Google Home アプリでは、ユーザーが複数の構造を構成できるため、複数の家を管理できます。構造ごとに固有の部屋とデバイスがあります。構造は以下から構成されます。

  • 管理者 - 構造の所有者のアカウント。構造ごとに 1 人以上の管理者が必要です。定義された管理者は他のユーザーと構造を共有または共有解除できます。
  • 部屋 - 構造の一部である部屋。
  • ラベル - 「John の家」のように構造を識別するラベル。
  • デバイス - 構造の一部であるデバイス。複数のメーカー製のデバイスが混在していてもかまいません。

部屋は構造に属し、次のもので構成されています。

  • ラベル - 「メイン ベッドルーム」のように部屋を識別するラベル。
  • デバイス - 部屋の一部であるデバイス。複数のメーカー製のデバイスが混在していてもかまいません。

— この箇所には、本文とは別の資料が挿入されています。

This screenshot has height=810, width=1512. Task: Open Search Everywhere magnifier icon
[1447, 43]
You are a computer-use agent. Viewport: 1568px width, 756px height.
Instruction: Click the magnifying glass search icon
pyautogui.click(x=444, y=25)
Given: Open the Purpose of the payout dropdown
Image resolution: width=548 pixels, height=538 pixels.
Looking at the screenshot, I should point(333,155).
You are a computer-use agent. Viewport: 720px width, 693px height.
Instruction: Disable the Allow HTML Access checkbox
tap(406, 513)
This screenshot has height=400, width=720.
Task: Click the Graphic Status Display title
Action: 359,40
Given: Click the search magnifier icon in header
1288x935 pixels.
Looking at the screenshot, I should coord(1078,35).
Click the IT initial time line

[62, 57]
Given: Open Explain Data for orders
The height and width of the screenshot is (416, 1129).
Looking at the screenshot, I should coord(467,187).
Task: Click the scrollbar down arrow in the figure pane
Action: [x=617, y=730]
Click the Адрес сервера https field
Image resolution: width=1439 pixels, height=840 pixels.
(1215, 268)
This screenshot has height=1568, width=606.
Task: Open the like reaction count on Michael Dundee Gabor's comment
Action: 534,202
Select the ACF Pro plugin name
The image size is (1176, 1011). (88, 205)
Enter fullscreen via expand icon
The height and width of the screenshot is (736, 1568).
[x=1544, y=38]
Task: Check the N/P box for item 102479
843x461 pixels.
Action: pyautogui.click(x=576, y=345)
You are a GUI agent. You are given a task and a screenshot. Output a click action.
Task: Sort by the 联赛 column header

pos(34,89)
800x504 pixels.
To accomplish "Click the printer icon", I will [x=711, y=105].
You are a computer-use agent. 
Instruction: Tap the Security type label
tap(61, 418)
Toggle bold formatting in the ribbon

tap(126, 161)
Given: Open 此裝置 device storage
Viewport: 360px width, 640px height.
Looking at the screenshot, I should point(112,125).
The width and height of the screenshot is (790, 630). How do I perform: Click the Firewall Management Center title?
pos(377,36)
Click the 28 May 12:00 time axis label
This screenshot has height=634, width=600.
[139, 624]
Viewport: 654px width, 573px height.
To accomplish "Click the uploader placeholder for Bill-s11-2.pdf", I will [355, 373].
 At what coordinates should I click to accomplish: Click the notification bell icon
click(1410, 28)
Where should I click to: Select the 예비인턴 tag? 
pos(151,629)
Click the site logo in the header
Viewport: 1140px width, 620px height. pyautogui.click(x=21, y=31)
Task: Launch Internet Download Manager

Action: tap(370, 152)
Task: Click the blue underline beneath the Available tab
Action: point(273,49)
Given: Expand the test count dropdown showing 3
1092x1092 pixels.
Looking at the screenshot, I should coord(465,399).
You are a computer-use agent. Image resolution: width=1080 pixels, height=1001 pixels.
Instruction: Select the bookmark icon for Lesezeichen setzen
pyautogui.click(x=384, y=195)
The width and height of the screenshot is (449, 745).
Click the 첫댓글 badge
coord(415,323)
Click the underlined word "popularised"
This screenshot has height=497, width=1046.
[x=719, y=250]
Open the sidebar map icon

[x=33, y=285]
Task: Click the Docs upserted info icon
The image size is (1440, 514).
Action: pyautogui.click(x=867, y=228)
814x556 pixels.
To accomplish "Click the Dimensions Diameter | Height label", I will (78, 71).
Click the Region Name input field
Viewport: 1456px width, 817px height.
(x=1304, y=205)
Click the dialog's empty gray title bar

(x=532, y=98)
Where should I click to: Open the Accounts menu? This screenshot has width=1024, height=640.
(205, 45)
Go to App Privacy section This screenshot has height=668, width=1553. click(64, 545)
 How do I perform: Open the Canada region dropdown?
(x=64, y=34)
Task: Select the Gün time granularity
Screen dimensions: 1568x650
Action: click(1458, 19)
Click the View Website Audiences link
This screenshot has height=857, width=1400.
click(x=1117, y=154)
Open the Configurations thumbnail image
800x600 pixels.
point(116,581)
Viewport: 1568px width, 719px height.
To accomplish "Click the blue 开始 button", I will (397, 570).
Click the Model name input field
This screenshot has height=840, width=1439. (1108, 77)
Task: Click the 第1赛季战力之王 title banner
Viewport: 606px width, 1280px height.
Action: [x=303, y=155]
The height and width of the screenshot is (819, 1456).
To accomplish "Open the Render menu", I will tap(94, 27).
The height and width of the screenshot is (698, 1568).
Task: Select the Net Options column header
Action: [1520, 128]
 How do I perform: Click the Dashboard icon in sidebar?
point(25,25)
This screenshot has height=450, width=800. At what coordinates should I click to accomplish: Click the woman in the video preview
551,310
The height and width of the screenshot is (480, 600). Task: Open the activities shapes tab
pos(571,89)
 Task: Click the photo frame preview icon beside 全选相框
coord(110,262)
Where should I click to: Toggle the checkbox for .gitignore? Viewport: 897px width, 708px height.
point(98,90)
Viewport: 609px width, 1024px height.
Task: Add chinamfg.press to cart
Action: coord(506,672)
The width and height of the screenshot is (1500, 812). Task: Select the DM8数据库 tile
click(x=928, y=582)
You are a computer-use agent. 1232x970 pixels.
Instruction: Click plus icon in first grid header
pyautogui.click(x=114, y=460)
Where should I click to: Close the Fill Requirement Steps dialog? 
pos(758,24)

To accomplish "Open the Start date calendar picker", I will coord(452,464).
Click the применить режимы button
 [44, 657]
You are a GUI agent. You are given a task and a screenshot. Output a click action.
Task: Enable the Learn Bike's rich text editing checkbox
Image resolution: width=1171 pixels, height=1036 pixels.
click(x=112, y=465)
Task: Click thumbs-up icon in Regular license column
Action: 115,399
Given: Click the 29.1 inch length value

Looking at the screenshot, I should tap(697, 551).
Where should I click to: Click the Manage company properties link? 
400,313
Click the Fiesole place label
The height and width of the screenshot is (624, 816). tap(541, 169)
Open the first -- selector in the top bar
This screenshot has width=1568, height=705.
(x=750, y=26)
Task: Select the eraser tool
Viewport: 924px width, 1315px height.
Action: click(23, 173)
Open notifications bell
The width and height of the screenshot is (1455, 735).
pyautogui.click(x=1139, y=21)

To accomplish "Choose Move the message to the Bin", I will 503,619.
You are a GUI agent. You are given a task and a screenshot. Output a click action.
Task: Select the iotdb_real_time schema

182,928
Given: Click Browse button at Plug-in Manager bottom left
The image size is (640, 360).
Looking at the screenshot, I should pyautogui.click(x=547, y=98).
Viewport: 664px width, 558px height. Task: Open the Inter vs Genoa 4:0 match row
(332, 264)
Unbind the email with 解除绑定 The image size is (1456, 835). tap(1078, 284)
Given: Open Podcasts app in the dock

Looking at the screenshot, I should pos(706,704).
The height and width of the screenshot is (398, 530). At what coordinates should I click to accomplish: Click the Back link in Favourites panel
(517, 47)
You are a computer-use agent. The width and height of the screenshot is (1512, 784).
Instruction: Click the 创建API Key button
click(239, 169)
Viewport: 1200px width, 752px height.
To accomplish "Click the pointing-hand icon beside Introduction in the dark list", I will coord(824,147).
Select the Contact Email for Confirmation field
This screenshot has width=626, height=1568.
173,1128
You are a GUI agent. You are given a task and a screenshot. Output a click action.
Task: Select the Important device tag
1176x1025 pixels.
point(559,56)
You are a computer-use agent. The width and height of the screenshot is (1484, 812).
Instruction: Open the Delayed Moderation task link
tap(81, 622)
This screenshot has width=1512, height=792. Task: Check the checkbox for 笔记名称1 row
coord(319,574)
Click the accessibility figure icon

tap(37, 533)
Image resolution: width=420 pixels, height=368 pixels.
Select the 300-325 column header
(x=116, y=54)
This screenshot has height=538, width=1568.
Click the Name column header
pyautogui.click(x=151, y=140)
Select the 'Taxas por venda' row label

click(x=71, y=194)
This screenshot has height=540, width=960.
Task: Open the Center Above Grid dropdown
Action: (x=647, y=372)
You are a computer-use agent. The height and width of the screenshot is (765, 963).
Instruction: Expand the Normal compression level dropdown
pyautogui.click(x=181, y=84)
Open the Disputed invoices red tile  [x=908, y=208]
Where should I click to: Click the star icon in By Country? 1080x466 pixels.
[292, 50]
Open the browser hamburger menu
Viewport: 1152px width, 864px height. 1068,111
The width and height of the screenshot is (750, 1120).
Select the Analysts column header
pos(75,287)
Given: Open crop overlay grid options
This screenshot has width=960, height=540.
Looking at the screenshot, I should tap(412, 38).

デバイスは少なくとも 1 つの構造に属する必要があり、最大で 1 つの部屋に属することができます。デバイスには次のプロパティがあります。

  • 種類 - ランプ、カメラ、空調機器などのデバイスの種類。
  • トレイト - デバイスがサポートするトレイトの種類。トレイトはデバイスごとに異なります。たとえば、照明には BrightnessColorSetting などのトレイトがあります。

トレイトには次のプロパティがあります。

  • 属性 - デバイス属性のうち、デバイスにとって静的なものをいいます。たとえば、温度単位やモードなどがこれに該当します。
  • 状態 - デバイスの状態。ランプは、その特定のランプの現在の明るさを示す明るさの状態を返すことができます。デバイスのトレイトごとに、さまざまなデバイス状態がデバイスに追加されます。
  • ラベル - 「ベッドルームのランプ」のようにデバイスを識別するラベル。

デバイスタイプやトレイトの詳細については、デバイスのタイプとトレイトをご覧ください。

図 1 は、1 つのストラクチャ、3 つの部屋、いくつかのデバイスを備えた家のサンプルです。これらのアイテムごとに、上記の対応するプロパティがあります。

この図はホームグラフの例を示しています。青い点線で囲まれた 1 つの構造に、オレンジ色の線で囲まれた 3 つの部屋があり、各部屋に置かれたデバイスが緑色の円で示されています。